Türkiye evrensel hukuk* standartlarında bir anayasa yapabilecek siyasi dengelere kavuşmadan, bunun da ne zaman ve hangi standartlarda olabileceği de ayrı bir tartışma, kanımca yeni bir anayasa yapmamalı, gelen gideni aratabilir ama o muhayyel tarihe kadar da bu konuda boş durmamak, iyi bir anayasa için beyinsel hazırlık yapmak mecburiyetindeyiz, siyasal dengeler olumlu anlamda değiştiği gün işe sıfırdan başlamamak lazım.

Dahası, Türkiye’nin içinde debelenip durduğu hukuki, ekonomik, siyasi sorunların çözümünde evrensel standartlarda bir anayasa hazırlığı yaparken kafalarda oluşturacağımız evrensel normlar yol gösterici, kolaylaştırıcı olabilecektir.

Ancak, son günlerde normalleşme kavramını kullanmayı haklı olarak tercih eden kişilerin zihin dünyalarında bu normalleşme kavramına temel teşkil edecek hangi normlarla hareket ettiklerini çok net göremiyoruz galiba; başka bir ifade ile, normalleşme iyi de normaliniz nedir diye sorabiliriz.
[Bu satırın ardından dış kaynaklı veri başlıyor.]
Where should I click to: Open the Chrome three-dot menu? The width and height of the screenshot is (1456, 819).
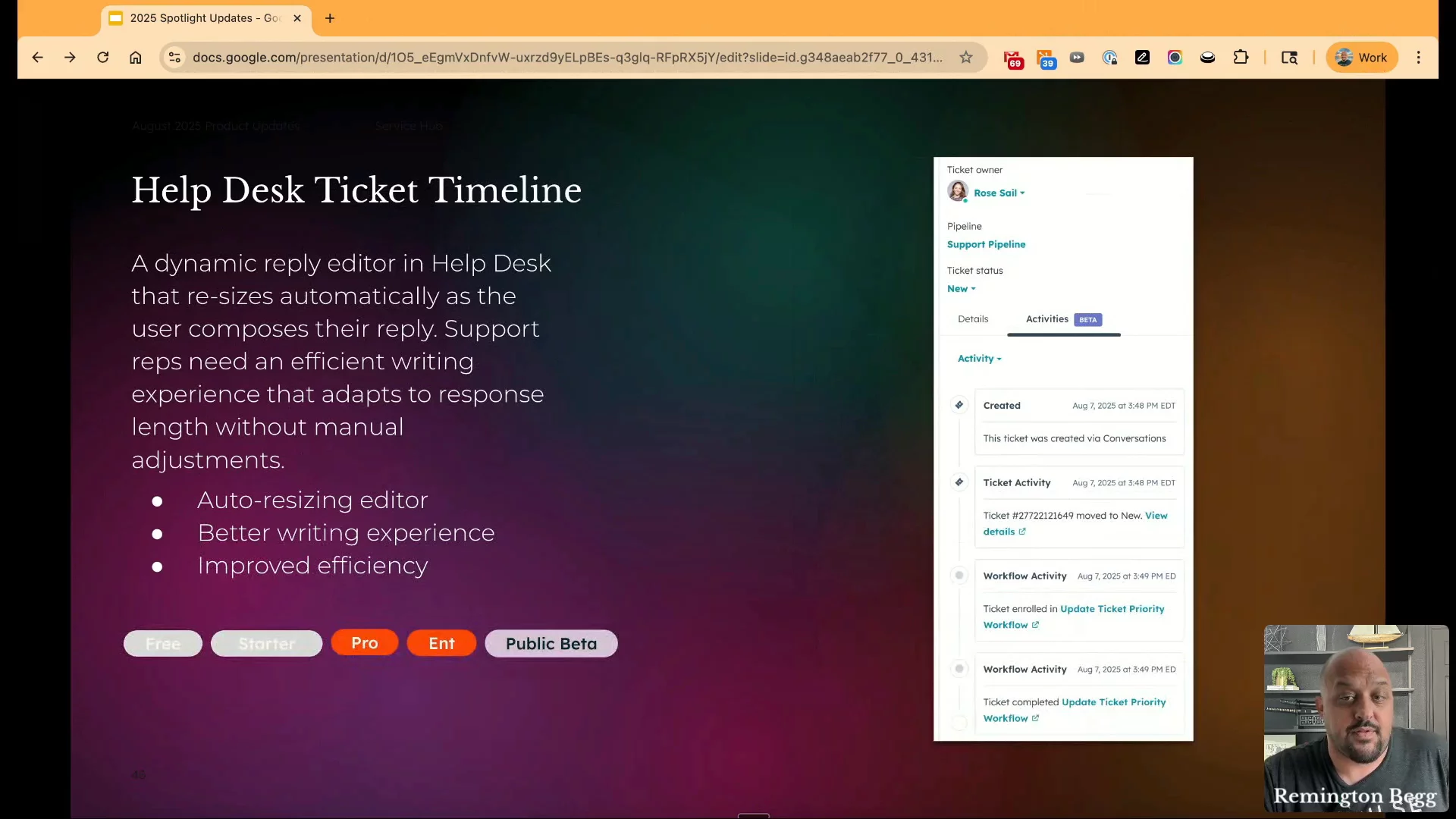coord(1418,58)
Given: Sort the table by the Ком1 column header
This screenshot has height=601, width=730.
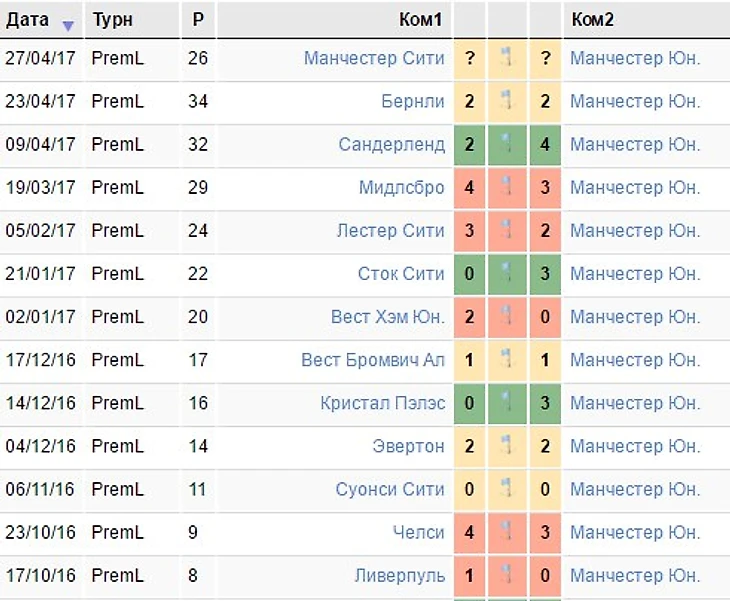Looking at the screenshot, I should point(425,20).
NORMALLEŞME İYİ DE, NORMALİMİZ NEDİR?

Norm kelimesini kullanırken bir başka konuya da gönderme yapabiliriz, son günlerde özellikle CHP üst yönetiminin kullanmayı tercih ettiği bir kavram var, normalleşme kavramı, bu normalleşme kavramı benim de çok sevdiğim bir kavram ama şunu unutmayalım ki normalleşme demek meselelere belirli, iyi tanımlanmış normlarla yaklaşmak ve bu normlar ışığında öneriler getirmek demek olmalı.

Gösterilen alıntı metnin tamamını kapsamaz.